Homan warned of deadly outcomes, citing a recent Texas incident and predicting more unrest. “It’s going to end up with a loss of life,” he said, a grim forecast that feels less like hyperbole after Thursday’s gunfire. Progressive leaders, he argues, bear responsibility for fanning the flames.
California Governor Gavin Newsom’s office fired back, accusing Trump advisor Stephen Miller of sowing “chaos, fear, and terror” in communities.
Their statement decried “inhumane immigration actions” that hurt hardworking families. But blaming Miller alone dodges the deeper question of why minors were working at a pot farm.
DHS officials took a jab at Newsom, reposting his video slamming Trump with a pointed question: “Why are there children working at a marijuana facility, Gavin?” It’s a fair dig—state oversight failed these kids long before federal agents arrived. Newsom’s sanctimonious posturing rings hollow when child labor festers under his watch.
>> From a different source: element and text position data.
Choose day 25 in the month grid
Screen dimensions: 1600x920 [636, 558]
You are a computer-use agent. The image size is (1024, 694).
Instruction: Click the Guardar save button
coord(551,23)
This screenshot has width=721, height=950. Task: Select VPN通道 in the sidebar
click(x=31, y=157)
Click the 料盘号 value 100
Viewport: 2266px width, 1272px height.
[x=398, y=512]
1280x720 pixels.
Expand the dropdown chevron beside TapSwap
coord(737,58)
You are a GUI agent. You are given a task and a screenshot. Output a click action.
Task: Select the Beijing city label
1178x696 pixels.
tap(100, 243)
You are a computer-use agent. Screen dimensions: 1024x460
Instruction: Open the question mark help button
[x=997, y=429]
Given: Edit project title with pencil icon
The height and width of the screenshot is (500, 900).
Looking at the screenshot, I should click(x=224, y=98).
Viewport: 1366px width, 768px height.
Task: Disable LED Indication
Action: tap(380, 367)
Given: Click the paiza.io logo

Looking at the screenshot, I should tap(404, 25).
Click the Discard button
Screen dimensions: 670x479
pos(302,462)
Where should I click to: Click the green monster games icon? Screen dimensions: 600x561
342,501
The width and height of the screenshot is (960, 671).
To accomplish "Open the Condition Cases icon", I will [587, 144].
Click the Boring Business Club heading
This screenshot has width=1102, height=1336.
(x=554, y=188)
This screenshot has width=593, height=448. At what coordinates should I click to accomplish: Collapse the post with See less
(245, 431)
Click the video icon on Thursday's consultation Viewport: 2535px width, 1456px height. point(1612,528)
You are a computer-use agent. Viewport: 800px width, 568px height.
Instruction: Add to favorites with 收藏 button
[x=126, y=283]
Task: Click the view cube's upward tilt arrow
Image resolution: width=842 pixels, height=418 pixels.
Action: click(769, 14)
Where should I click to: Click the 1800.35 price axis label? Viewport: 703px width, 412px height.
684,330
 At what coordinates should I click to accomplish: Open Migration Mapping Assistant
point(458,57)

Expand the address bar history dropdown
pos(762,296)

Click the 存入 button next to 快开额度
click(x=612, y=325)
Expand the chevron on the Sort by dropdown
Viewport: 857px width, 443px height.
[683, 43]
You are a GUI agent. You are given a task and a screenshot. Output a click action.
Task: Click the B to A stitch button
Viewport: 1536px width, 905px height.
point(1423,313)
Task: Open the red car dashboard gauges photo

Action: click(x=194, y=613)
The raid exposed a troubling reality: vulnerable minors caught in a web of illegal work and lax regulation. Glass House Farms’ compliance claim doesn’t erase the fact that eight unaccompanied kids were on their payroll. This isn’t just an immigration issue—it’s a failure of basic labor protections.
Newsom’s team lamented the “real cost” to farmworker communities, but their rhetoric skirts accountability. If these actions are so “inhumane,” why weren’t state inspectors catching child labor violations sooner? The governor’s outrage feels performative when his administration missed the mark.
The FBI’s hunt for the shooter signals that this story isn’t over. A $50,000 reward suggests they’re taking the gunfire seriously, and rightly so—shots fired at federal agents cross a red line. But chasing one gunman won’t resolve the broader tensions fueling these clashes.
The hospitalized, the detained, and the terrified kids deserve better than political point-scoring. Newsom’s finger-pointing at Miller and Trump’s team ignores his own backyard’s failures. True leadership would tackle child labor and border security without resorting to name-calling.
Glass House Farms will likely face scrutiny for months, but the real story is the human cost. Minors shouldn’t be working in cannabis fields, and protesters shouldn’t be throwing rocks or firing guns. Until both sides ditch the vitriol, expect more days like Thursday—tense, volatile, and deeply divisive.